Dossier | publié le : 01.11.2002 | I. M.

Face à une décision difficile, à un problème de leadership ou de confiance en soi, certains dirigeants font appel à un coach. Un accompagnement sur mesure qui peut alors durer un an.

« Tous les collaborateurs du groupe ont un entretien annuel d'évaluation, sauf le directeur général », déplorait récemment Daniel Lebègue, à la tête de la Caisse des dépôts et consignations, qui émet le vœu que les patrons d'entreprises publiques puissent avoir une fois par an un entretien de ce type avec leur ministre de tutelle. Lorsque l'on dirige, estime ce grand commis de l'État, non seulement « on est confronté au risque de ne plus avoir de conseils, de contrôle ou de critiques, mais en plus on risque de ne pas être reconnu. Or un dirigeant a aussi besoin de reconnaissance… »

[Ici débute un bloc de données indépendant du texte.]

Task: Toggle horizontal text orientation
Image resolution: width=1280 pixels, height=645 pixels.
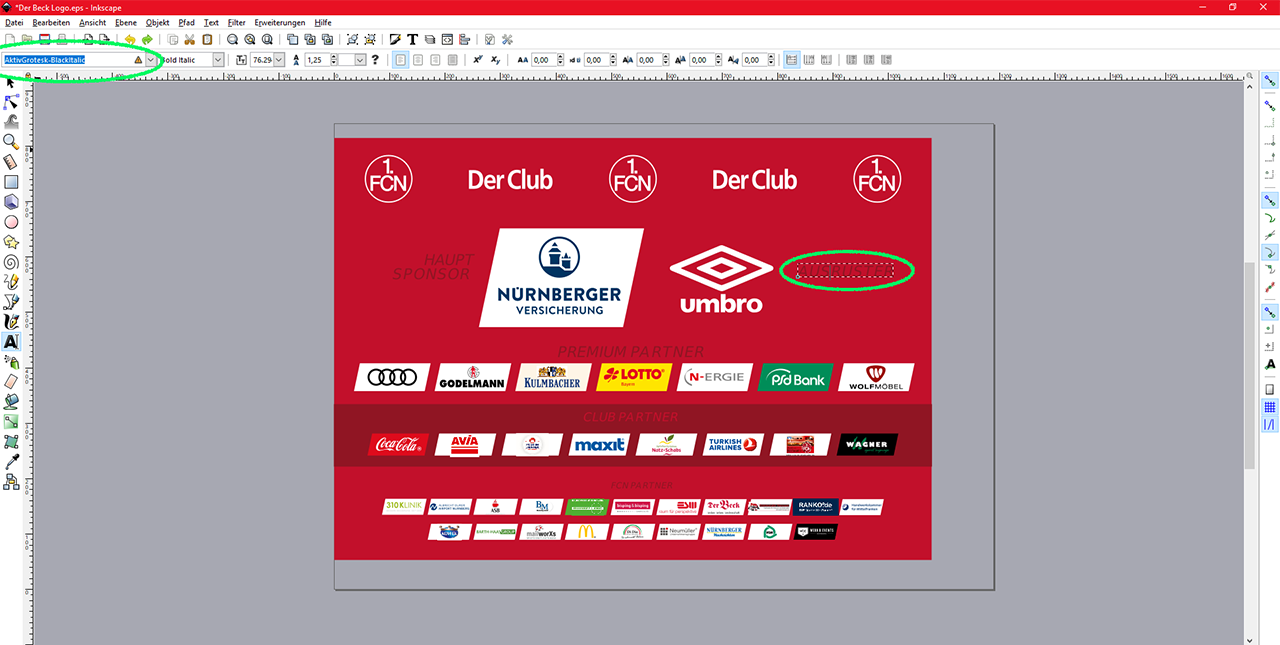Action: (x=792, y=60)
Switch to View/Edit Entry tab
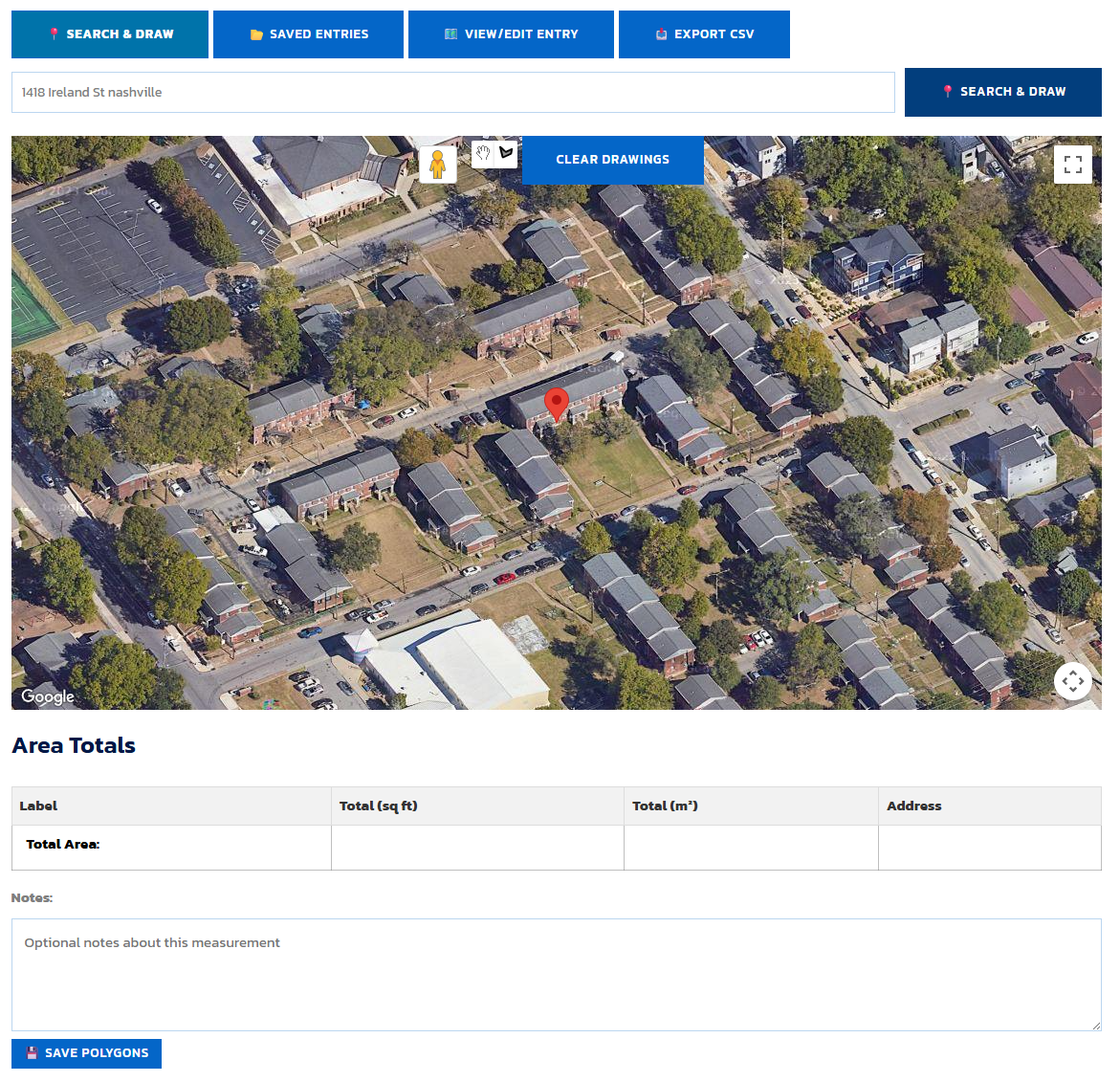 pyautogui.click(x=511, y=34)
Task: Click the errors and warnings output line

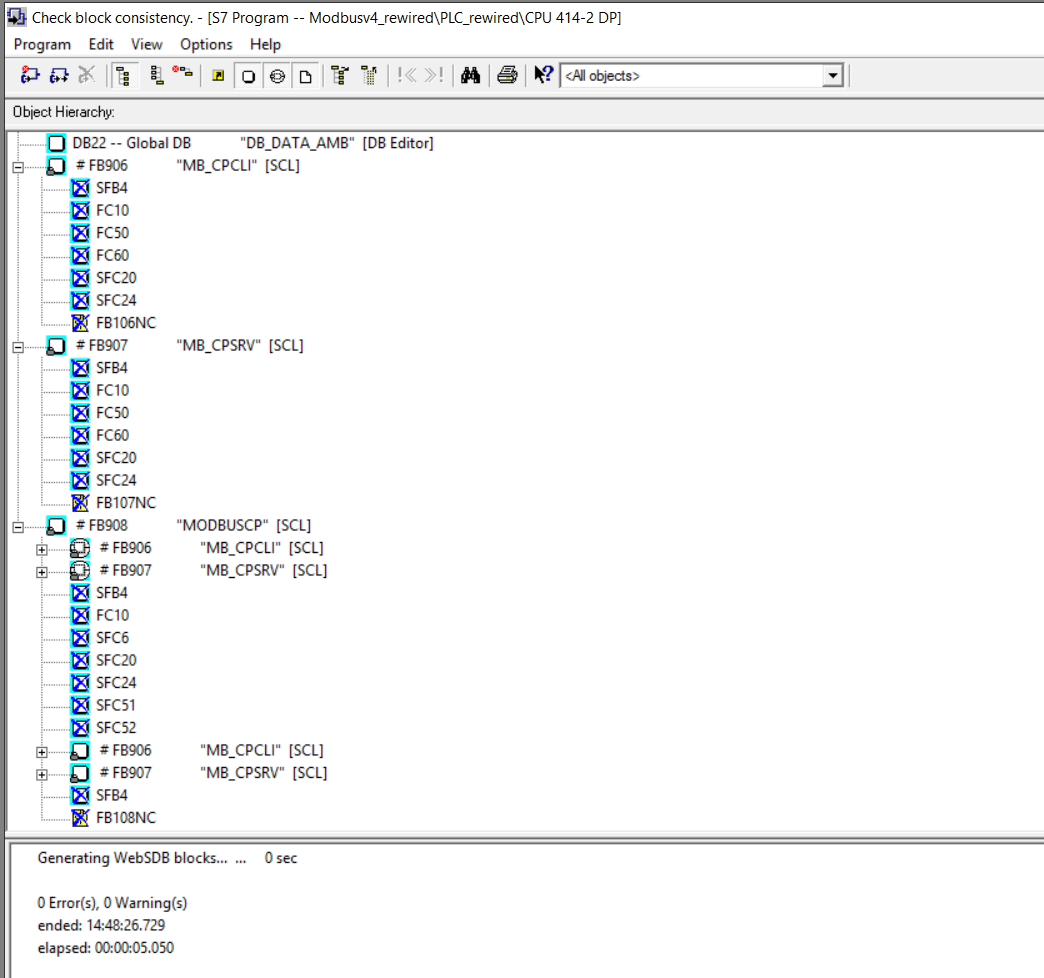Action: tap(112, 903)
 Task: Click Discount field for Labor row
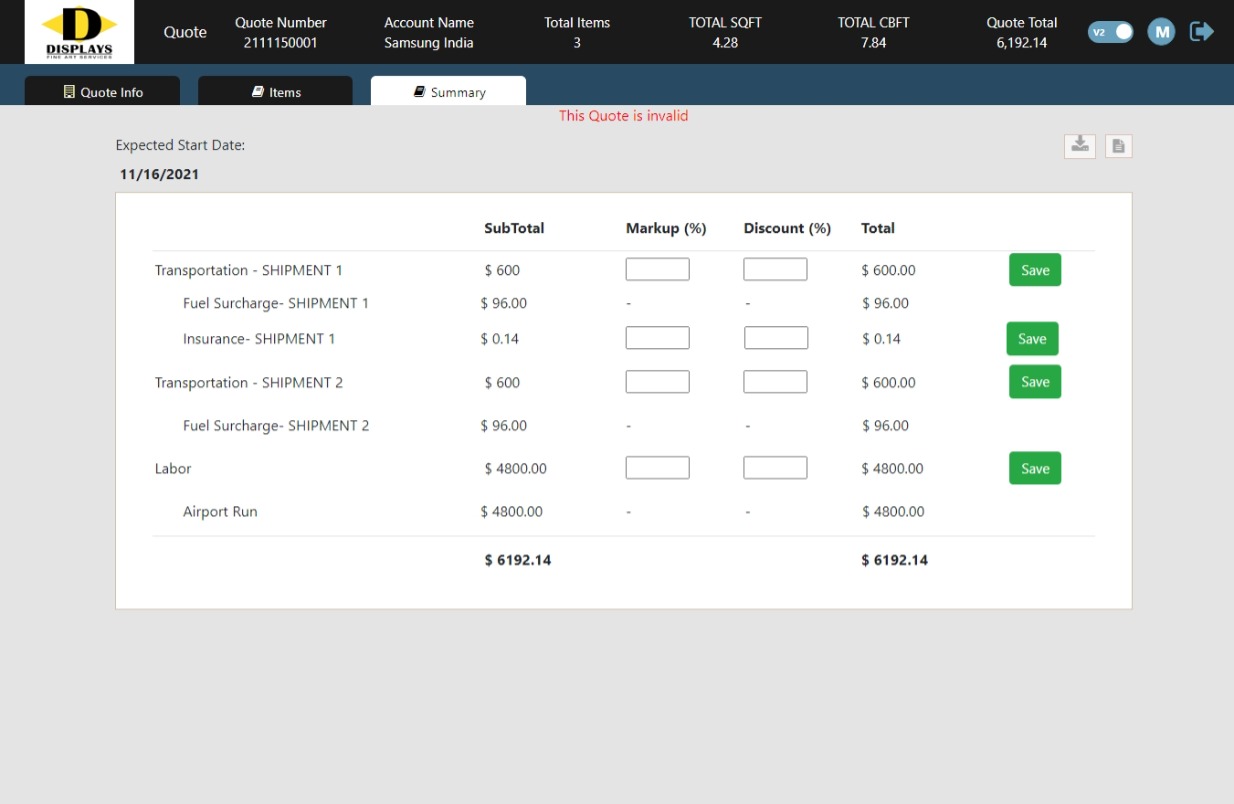(x=775, y=468)
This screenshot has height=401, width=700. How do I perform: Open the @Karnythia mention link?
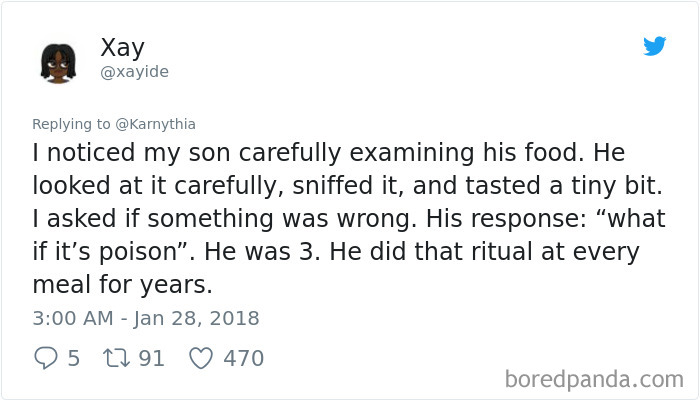(x=155, y=124)
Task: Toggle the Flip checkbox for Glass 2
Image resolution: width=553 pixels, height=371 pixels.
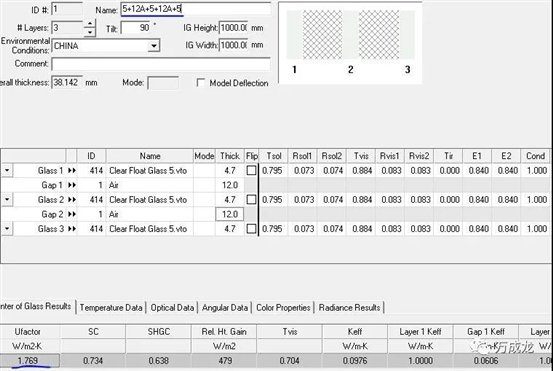Action: point(251,200)
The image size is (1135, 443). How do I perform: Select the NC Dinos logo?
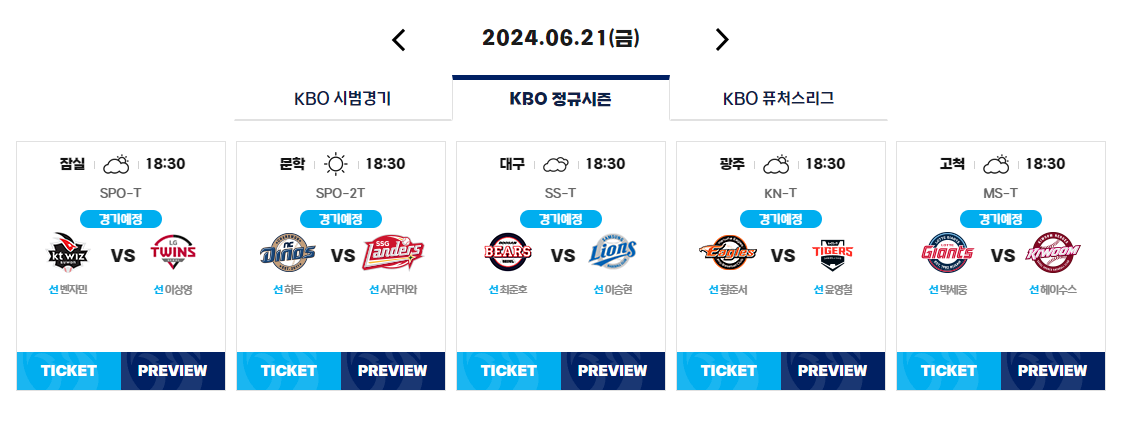coord(287,252)
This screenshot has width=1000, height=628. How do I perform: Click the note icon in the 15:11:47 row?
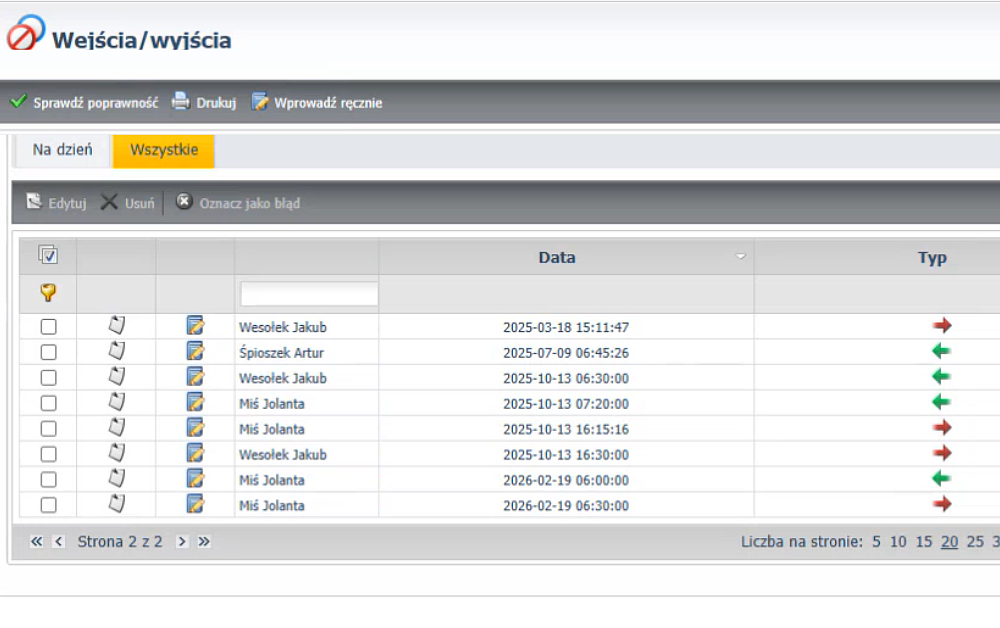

La solitude des dirigeants n'est pas une légende. Mais peu osent ou aiment en parler. Pourquoi ? Parce que « le mythe du dirigeant infaillible est encore là. Or il est difficile de diriger », explique Catherine Chambon, coach chez Eurogroup Consulting. Difficile aussi de se confier à un cadre dirigeant ou à un actionnaire, de savoir si la décision prise est la bonne, etc. « La fonction de dirigeant est telle qu'il ne peut pas partager ses doutes », indique Paule Boury-Giroud, coach des états-majors chez Mediator International. Si la plupart des numéros un des grandes entreprises ont dans leur staff « des mentors, des éminences grises ou des conseillers particuliers », souligne Francis Girard, coach spécialisé pour les dirigeants chez Leroy Consultants, d'autres optent pour le coaching. « Et notre rôle, poursuit ce dernier, est d'être au service de l'autonomie de la personne. Nous aidons l'autre à accéder à ses ressources. Car le coaché a toujours la solution. » Cette discipline – où le conseil n'a pas sa place – séduit de plus en plus les dirigeants. Même s'il est vrai qu'on « ne dit pas toujours facilement que l'on s'est fait cocher », note Yves Lebedel, directeur général de l'Institut français du coaching. « Si le dirigeant est en difficulté, reconnaît Daniel Cohen, président de Mediator International, il le vit mal. Il a peur que cela s'ébruite. » Pourtant, le coaching commence à entrer dans les mœurs. Et, dans ces cas-là, « le bouche-à-oreille fonctionne », constate Daniel Cohen.

On n'en sort pas indemne

Les dirigeants font appel à un coach lorsqu'ils doivent « bâtir de nouvelles stratégies, lors d'une fusion ou d'une nouvelle prise de poste », explique Catherine Chambon. Mais ils se font aussi coacher lorsqu'ils « ont un problème de synthèse, de leadership, ou plus simplement de courage. Il arrive aussi qu'ils manquent de confiance en eux », complète Daniel Cohen. C'était le cas de Philippe Hostache, directeur général de AL-KO SA, filiale française d'un équipementier automobile allemand. « Lorsque j'ai pris mes fonctions, rappelle-t-il, je manquais complètement d'assurance. C'était mon premier poste de direction générale. C'est pourquoi j'ai décidé de me faire coacher. Et, en face de moi, j'ai eu une personne qui a porté un regard extérieur à l'entreprise, une sorte de miroir déformant, amplificateur. Cela m'a énormément aidé. J'ai gagné en confiance. »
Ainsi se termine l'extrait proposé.